Records in a dataset
%%

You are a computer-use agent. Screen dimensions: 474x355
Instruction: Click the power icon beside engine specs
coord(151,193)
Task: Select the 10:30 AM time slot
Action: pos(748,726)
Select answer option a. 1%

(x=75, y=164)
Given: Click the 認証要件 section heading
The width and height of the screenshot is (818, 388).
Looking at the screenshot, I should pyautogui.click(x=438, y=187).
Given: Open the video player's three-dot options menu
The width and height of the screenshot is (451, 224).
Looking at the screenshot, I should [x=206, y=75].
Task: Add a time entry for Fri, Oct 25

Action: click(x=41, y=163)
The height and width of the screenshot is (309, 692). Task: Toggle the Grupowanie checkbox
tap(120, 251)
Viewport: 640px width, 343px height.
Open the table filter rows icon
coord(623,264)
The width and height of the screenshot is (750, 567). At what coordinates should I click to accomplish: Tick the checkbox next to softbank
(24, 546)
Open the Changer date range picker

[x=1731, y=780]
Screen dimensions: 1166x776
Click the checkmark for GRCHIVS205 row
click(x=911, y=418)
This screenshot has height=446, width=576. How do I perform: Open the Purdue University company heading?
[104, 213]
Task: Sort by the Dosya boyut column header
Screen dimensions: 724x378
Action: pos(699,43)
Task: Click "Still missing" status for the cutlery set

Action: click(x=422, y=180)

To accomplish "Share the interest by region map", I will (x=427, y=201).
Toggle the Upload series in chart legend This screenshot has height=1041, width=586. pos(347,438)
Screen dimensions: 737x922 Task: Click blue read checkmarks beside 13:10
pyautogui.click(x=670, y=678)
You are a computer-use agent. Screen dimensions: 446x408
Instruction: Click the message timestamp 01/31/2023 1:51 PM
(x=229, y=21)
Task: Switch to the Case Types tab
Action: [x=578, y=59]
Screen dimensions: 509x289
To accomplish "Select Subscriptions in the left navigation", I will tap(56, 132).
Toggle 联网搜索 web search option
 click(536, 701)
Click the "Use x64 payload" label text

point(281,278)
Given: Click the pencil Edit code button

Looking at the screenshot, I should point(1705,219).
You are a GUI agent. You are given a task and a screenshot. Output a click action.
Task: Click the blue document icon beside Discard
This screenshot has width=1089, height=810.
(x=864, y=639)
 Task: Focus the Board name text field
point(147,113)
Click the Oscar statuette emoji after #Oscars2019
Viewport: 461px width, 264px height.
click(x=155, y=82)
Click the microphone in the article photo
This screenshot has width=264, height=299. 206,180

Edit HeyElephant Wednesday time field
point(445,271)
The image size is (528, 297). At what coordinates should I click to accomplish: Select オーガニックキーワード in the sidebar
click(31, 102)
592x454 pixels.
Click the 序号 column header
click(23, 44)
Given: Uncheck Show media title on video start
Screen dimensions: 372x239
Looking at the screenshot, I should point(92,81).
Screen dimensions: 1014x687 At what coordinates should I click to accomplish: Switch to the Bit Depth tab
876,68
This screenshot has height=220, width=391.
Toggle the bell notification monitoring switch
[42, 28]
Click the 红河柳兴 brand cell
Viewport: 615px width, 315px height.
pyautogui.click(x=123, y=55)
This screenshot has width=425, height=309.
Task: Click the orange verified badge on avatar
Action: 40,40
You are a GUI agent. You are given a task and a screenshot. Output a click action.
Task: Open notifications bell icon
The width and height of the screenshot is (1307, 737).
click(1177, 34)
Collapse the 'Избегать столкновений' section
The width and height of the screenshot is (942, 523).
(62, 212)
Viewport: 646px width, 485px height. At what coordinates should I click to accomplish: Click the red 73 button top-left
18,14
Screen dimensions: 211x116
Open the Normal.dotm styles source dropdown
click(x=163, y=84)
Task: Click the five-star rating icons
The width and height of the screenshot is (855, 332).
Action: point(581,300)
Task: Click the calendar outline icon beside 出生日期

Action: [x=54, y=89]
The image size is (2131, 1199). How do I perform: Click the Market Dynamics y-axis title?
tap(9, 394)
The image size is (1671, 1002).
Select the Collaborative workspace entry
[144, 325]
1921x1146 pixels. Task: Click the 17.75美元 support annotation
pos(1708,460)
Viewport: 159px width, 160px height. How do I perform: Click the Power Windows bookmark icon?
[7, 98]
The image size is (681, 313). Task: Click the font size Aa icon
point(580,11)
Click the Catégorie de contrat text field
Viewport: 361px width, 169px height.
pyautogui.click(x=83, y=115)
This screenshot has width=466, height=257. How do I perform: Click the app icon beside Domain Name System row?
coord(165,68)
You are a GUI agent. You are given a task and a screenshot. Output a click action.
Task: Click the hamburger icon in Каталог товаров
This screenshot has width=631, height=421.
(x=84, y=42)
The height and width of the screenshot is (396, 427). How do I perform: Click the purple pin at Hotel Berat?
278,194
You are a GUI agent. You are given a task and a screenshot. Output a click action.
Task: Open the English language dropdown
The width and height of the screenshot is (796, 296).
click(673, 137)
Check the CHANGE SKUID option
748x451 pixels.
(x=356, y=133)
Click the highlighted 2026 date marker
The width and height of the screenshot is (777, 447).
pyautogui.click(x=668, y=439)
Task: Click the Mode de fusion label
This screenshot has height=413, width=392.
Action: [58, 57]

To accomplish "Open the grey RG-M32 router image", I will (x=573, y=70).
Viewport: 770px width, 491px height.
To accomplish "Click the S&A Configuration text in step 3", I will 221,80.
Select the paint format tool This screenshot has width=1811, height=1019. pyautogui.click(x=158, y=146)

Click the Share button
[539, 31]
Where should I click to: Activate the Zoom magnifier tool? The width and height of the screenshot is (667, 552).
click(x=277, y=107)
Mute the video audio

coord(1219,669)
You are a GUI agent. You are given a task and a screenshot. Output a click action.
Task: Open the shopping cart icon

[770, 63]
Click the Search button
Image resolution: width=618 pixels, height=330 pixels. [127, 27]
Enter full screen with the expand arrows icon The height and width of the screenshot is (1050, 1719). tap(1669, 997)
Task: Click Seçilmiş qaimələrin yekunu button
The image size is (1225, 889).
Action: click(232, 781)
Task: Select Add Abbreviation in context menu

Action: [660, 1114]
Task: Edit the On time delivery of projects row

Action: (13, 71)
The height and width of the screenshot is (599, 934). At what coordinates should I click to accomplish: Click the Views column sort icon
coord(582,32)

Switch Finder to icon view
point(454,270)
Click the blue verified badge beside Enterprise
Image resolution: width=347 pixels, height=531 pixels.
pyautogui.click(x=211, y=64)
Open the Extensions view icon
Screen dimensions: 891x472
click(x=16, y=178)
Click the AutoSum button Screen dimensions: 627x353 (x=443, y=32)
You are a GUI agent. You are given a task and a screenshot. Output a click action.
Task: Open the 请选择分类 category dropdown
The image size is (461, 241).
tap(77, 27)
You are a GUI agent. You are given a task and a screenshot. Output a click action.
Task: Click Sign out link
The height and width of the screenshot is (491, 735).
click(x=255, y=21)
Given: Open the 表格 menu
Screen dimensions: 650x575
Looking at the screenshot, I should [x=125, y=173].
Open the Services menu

%%

**Exercise**: Gather every line from the entries above that contains the word "Viewport", and copy each of those lines in full.

**Expected answer**:
Viewport: 640px width, 343px height.
Viewport: 461px width, 264px height.
Viewport: 615px width, 315px height.
Viewport: 646px width, 485px height. At what coordinates should I click to accomplish: Click the red 73 button top-left
Viewport: 159px width, 160px height. How do I perform: Click the Power Windows bookmark icon?
Viewport: 361px width, 169px height.
Viewport: 770px width, 491px height.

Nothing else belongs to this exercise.